金融緩和を背景とした日米欧の株高が後押ししたほか、「株式や商品だけでなく、ハイイールド社債や国債などあらゆるグローバルな運用対象にETFという同じプラットフォームで投資できる点が受けている」と、ブラックロック・ジャパンの増岡博史ヴァイスプレジデントは話す。
株を原資産とするETFを中心に機関投資家の長期運用対象になっているが、一方で短期性資金も多くを占める。
今年上期のETFのマネーフローを見ると、米国と新興国の株式から資金が流出し、欧州やアジア太平洋の株式、債券へ多額の資金が流入している(図表1)。新興国株は米国の利上げ見通しやドル高の影響が嫌気された。米国株も利上げ観測に加え、「企業業績が飛び抜けてよいわけでもなく、株価が相対的に高くなっており、くたびれ感がある」と増岡氏は言う。
拡大する
欧州株は出遅れ感から買われていたが、7月にはギリシャ危機再燃で流出があった。
最も継続的に資金が流入しているのが日本の株式だ。
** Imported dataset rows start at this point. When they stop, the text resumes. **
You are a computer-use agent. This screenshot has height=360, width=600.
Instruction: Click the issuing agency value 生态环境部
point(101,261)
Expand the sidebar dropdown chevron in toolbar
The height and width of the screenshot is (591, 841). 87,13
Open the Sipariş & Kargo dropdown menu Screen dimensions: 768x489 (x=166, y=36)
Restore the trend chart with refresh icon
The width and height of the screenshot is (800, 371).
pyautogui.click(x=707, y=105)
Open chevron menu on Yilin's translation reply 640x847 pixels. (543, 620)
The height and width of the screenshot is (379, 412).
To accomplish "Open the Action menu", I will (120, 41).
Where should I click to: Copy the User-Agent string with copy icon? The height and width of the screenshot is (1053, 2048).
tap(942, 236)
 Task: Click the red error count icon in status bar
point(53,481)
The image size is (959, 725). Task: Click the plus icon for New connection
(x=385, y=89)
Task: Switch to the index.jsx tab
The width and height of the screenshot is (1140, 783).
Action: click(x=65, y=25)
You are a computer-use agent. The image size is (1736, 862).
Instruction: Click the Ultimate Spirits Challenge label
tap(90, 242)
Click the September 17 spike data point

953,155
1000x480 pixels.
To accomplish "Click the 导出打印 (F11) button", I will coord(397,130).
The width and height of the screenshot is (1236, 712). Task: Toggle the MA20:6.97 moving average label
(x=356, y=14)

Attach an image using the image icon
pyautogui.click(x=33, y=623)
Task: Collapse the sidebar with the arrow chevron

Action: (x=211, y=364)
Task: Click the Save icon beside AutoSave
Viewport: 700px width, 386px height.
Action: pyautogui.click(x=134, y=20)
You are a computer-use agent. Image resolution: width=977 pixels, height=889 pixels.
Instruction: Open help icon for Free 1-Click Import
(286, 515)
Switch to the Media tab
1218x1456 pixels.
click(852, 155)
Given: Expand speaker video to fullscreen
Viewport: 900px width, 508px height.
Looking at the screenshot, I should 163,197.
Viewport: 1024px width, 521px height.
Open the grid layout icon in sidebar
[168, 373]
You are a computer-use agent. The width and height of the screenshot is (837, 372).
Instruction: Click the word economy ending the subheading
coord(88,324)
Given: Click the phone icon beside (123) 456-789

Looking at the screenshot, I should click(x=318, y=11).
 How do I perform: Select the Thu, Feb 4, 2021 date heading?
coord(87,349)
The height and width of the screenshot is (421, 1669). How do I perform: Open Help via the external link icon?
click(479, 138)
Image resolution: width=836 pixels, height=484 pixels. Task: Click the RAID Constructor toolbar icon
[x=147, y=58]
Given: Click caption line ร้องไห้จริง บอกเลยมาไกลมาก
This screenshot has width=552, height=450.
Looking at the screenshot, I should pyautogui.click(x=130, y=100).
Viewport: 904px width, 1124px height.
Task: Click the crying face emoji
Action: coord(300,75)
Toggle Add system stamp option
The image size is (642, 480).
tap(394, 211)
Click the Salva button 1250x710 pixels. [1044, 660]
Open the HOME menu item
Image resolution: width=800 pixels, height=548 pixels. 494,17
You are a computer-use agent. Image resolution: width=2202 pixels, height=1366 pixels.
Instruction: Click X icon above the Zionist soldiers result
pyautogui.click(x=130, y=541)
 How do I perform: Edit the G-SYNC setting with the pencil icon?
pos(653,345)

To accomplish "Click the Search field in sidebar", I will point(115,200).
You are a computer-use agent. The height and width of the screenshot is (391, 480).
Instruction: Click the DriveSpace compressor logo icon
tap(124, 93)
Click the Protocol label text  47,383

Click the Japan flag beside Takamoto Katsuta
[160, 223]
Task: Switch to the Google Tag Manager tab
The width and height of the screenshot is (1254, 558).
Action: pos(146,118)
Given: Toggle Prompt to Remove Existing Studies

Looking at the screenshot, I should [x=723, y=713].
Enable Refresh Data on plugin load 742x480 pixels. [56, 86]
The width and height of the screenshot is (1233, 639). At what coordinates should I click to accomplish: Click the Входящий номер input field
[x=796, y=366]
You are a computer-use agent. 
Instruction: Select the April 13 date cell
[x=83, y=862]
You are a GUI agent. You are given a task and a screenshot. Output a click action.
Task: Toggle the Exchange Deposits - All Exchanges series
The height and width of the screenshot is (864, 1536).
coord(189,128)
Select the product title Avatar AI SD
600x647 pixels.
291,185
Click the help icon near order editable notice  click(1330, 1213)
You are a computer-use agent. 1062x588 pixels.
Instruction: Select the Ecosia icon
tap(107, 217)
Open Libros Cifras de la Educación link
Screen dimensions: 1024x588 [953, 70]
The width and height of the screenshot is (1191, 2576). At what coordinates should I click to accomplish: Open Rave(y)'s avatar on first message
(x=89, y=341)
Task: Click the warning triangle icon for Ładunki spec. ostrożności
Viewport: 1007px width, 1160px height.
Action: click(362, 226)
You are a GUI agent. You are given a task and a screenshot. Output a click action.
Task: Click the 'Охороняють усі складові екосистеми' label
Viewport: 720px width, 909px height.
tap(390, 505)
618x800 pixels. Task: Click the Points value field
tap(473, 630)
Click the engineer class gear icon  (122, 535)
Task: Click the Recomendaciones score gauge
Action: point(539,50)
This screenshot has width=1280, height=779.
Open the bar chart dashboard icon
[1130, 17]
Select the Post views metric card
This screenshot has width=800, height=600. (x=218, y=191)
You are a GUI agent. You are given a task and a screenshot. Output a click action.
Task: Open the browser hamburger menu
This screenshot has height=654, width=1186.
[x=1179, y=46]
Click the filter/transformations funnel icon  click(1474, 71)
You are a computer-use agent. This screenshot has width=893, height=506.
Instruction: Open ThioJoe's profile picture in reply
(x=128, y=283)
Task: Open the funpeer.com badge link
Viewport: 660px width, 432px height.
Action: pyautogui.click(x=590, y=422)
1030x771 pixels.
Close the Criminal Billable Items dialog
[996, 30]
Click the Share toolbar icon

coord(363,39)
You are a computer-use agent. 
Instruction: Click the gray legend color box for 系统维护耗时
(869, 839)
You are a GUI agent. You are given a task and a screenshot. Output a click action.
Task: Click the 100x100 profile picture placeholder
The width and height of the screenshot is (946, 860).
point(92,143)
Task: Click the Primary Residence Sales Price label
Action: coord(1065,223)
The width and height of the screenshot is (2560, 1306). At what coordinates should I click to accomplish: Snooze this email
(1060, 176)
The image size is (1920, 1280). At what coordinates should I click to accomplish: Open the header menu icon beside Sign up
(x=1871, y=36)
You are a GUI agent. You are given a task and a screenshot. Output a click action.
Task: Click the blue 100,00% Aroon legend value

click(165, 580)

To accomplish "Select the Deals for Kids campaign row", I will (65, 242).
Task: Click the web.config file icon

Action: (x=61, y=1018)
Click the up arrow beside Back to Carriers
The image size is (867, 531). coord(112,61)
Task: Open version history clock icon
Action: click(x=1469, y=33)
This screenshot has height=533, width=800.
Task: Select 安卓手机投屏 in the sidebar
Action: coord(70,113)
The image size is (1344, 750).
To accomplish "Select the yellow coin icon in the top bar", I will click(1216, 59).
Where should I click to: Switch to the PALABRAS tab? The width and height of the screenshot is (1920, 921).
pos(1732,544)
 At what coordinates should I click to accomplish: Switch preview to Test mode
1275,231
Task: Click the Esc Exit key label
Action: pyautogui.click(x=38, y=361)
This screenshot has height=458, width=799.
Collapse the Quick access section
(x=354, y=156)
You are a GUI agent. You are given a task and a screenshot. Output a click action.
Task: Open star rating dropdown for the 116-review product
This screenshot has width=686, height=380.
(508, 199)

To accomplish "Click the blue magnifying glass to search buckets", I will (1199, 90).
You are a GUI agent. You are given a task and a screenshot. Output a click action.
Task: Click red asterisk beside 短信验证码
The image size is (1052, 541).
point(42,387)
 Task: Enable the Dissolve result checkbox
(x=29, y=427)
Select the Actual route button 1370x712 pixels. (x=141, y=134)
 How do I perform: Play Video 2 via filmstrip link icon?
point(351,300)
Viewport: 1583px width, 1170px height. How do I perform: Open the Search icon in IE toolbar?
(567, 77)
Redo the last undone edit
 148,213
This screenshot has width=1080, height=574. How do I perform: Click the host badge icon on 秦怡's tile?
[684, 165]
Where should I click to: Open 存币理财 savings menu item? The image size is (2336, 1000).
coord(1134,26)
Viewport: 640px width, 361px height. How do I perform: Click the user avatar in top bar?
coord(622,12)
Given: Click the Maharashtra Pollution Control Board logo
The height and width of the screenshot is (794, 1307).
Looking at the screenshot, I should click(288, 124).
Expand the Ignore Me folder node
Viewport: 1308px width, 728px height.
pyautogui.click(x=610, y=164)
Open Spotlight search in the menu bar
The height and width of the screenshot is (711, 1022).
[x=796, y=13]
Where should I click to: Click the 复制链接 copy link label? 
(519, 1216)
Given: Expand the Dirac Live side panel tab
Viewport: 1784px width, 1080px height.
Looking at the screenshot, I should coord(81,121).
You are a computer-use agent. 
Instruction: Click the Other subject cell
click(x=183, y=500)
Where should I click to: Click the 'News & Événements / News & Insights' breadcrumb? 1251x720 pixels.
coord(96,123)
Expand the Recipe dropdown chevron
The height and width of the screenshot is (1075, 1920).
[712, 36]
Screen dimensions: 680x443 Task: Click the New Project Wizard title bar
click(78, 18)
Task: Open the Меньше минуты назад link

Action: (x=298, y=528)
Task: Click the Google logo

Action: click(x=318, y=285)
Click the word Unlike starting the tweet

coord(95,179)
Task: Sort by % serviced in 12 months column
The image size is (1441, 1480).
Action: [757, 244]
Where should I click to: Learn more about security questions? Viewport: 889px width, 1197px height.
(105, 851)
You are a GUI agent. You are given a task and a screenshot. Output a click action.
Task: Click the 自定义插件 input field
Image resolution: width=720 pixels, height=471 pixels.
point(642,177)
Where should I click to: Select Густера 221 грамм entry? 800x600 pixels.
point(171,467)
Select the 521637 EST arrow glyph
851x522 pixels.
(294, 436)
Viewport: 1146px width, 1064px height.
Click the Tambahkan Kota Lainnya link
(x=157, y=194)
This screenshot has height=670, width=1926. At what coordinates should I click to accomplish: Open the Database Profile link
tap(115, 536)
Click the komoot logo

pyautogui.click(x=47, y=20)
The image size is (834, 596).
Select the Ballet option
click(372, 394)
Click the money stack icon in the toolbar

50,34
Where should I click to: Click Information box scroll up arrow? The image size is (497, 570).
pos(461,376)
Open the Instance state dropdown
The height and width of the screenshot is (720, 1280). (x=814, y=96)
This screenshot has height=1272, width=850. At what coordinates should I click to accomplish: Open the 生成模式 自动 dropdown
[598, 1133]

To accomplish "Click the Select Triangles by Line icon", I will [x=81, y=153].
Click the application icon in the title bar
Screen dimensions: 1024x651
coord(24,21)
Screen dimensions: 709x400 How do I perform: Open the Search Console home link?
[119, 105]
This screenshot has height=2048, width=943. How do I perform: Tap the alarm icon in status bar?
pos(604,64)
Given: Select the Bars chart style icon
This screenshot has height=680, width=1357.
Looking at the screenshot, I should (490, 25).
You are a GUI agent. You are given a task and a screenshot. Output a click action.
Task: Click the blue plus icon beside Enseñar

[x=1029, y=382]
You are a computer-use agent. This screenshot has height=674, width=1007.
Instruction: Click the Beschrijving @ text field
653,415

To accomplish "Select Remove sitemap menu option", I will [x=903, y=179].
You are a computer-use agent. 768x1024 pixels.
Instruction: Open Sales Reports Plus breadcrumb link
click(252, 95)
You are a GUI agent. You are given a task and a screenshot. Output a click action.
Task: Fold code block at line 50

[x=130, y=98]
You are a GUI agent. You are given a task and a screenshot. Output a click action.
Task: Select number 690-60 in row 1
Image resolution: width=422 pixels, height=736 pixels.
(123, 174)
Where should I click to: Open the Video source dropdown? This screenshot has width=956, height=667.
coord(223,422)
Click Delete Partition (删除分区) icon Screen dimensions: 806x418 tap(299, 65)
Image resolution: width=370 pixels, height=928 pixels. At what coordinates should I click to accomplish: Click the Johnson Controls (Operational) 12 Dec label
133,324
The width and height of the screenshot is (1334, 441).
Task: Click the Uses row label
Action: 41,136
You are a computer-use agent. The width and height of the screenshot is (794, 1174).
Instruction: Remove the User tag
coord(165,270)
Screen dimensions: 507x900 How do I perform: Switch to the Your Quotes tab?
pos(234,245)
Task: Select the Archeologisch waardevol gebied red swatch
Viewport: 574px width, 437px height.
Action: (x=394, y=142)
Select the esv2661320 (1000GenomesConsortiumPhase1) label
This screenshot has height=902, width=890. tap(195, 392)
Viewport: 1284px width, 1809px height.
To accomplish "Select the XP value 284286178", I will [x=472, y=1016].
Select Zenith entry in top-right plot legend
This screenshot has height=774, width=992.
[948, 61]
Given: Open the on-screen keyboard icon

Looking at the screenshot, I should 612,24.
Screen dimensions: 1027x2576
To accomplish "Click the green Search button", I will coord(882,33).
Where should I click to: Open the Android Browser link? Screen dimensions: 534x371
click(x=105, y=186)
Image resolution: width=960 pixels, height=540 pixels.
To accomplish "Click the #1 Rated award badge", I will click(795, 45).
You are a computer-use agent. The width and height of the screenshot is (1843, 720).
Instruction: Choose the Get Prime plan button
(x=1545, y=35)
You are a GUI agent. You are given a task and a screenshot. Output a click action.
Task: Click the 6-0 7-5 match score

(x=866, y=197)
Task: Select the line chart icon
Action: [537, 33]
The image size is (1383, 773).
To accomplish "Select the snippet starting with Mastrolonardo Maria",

日本銀行の質的・量的緩和によるETF購入(年3兆円)の影響も無視できない。現在、東京証券取引所上場のETFは純資産額約14.5兆円だが、そのうち日銀保有分は8兆円程度とみられている。
こうした中、世界のETF市場で注目を浴びているのが債券ETFだ。今年上期の資金流入額は株式ETF全体に及ばないが(図表1)、純資産額はまだ株式ETFの2割にすぎないため、伸び率では断トツ。今年上期の資金流入額は純資産額の10%に達した。